The GUILT and SHAME we feel because we KNOW how badly we are hurting the ones we love yet we can't seem to stop.

UNTIL we get sick and tired of being SICK and TIRED we will NOT get HELP. Then and ONLY then will church...rehab...detox...meetings...work. Unfortunately many of us don't make it to that point. Pray YOUR addict does...until then LIVE YOUR LIFE TO THE FULLEST!


Hi, I was reading your post and didn't find the part where it said, your son or your daughter? Did I miss something there? You see you are talking from the addicts point of view not the mothers point of view. You talk about me living my life. I do that and have a good life. But unfortunately this post isn't about what fun I had last night or I would have wrote about that. I come on here to empty my mind of what rattles around in there when I have hard days and I'm trying to help MY addict, not your addict! I'm sorry that it upsets you but although you may have all the answers as a recovering addict you do not have a clue how an addicts mother feels. Yes it's true my daughter got drugs at boot camp. I guess you didn't believe that. Why? Because she's a drug addict, and drug addicts lie? Aren't you painting with a wide brush there? Or just assuming my addicts a liar and now that makes me mad! As a mother all we know is to take care of this life God gave us and we care for it and keep it from danger all its precious days. Then drugs come along and take it from us. Automatically we go into trying to get it back. We don't have an option.It's all we know! In the invisible book of "How to be a Mother" there is no chapter on when they become addicted to drugs. That brings us here. This message board is a Godsend to me. I will continue to write on here. It's not my intention to upset. If you were mine I would have been fighting to help you too. I'm not heartless with the intentions to hurt you Jen. I have such admiration for you and all the recovering addicts that fight everyday to be free. I'd like to think you have found some happiness. You and all the other addicts that have been to hell and back. You all deserve to be happy more than most. When I come on here I'm just looking for support that only another mothers can understand. That's all Jen. So I apologize for upsetting you because I care about you too! Mary.
Jen
I can understand your frustration as a addict in the hope we mothers share that maybe just maybe someday our children will have had enough to stop. There is a empty piece in each of our hearts that will never be filled again with the addiction. We all know that. In our minds we know our addicts must stop for themselves, but our hearts are trying to heal the pain we have endured. I know my reading this boardsI see the typical actions of addicts and it somehow helps me as a mother.

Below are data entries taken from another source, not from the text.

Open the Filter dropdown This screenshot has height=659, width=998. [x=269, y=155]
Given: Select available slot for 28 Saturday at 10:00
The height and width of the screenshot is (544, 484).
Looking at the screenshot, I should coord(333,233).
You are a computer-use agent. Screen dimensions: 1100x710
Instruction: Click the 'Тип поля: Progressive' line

I also come to the boards to hear the real truth from addicts like con, and yourself. It helps me to understand how you feel and I try to use that in my approach to my son. Don't ever stop writing and stating your opinions, I think they help every one of us. Thank you all for all you do each day.

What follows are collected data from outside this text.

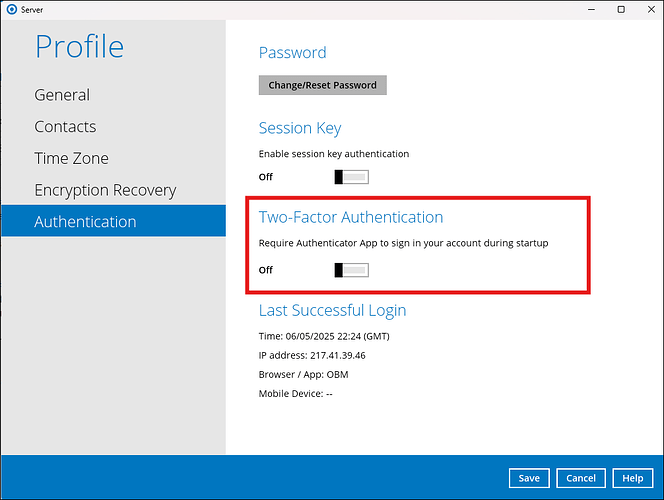The image size is (664, 500).
Task: Turn on Two-Factor Authentication switch
Action: click(x=351, y=270)

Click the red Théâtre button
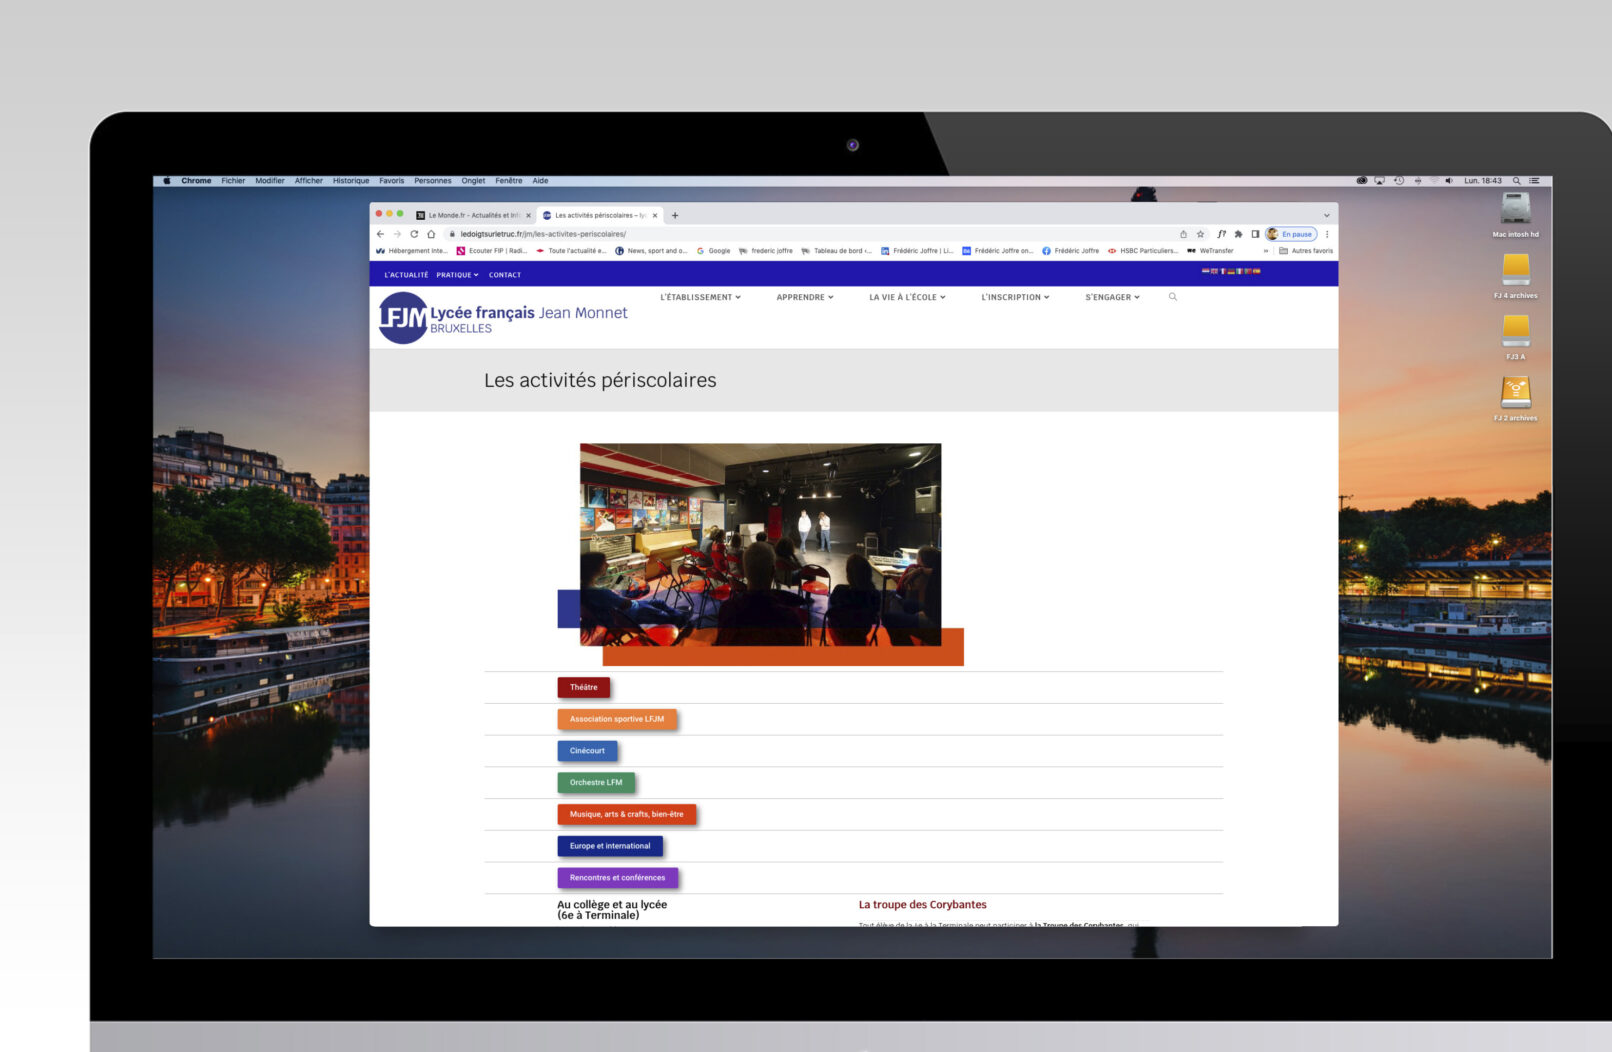583,687
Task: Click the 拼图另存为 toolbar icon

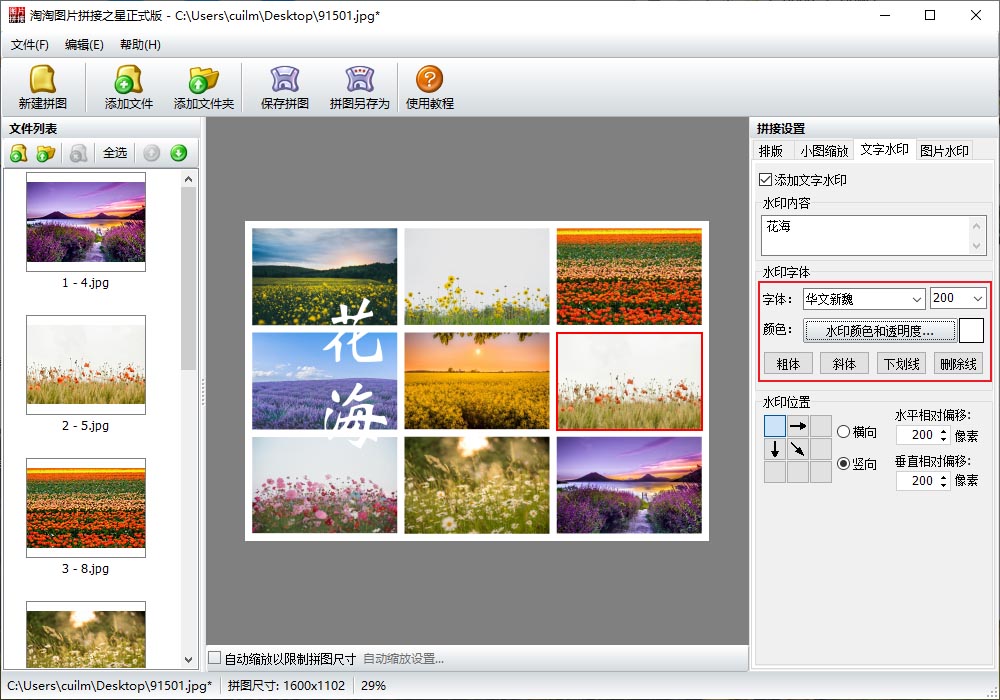Action: click(x=359, y=80)
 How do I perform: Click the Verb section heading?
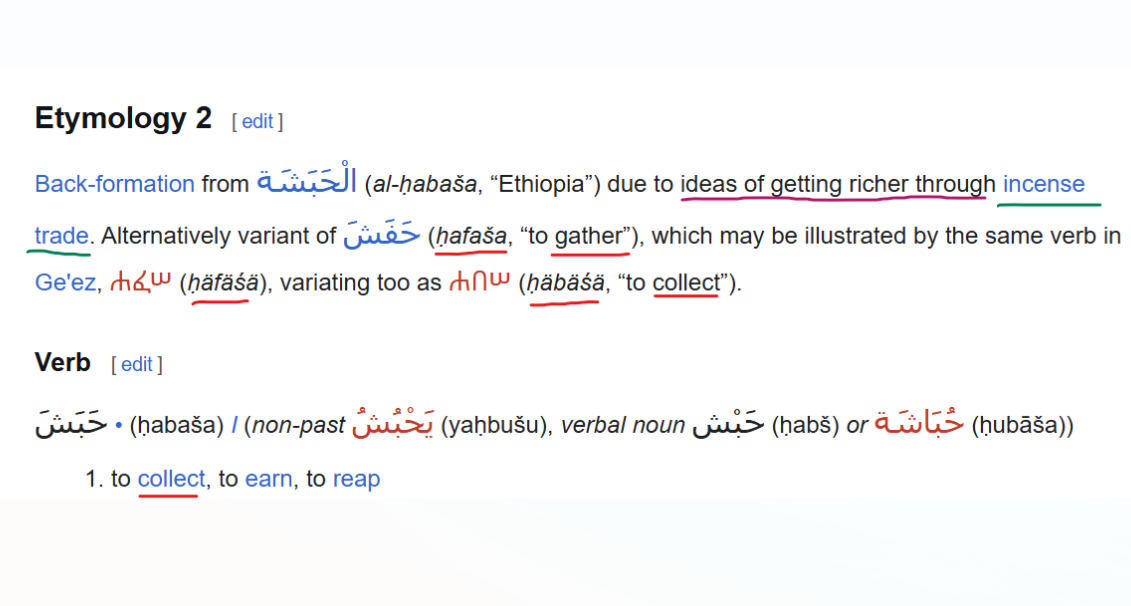coord(63,362)
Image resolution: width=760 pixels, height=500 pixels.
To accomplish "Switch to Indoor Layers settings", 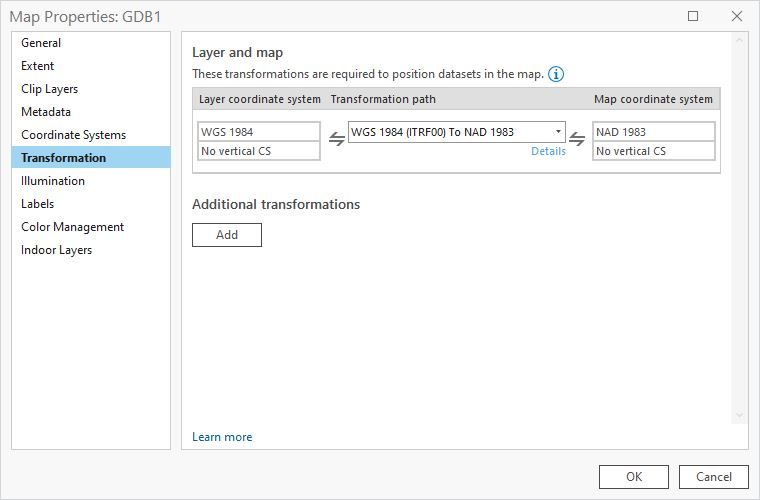I will click(x=56, y=250).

I am still fighting the fight as all of you are. We don't come here with our happy news of our other children its a venting spot for those who need to be able to say whatever they want without judgement because all of us as have been. God Bless keep posting everyone!
Jen,
Thank you for your post. It has given me a lot to think about.
"quit AGONIZING , ANALYZING, and DISSECTING every move your addict makes"...it is what we do. And I agree there is nothing in those actions that help us or our addicts. I believe it also gets in the way of US being able to live our lives to the fullest.

In defense, writing, ranting, worrying, questioning and spilling our hearts to each other does seem to help us feel better. It reminds us that we aren't alone as mothers still trying to nurture our kids. It is also a reminder that we didn't do something wrong that made this happen.

Thank you for your candor and honesty.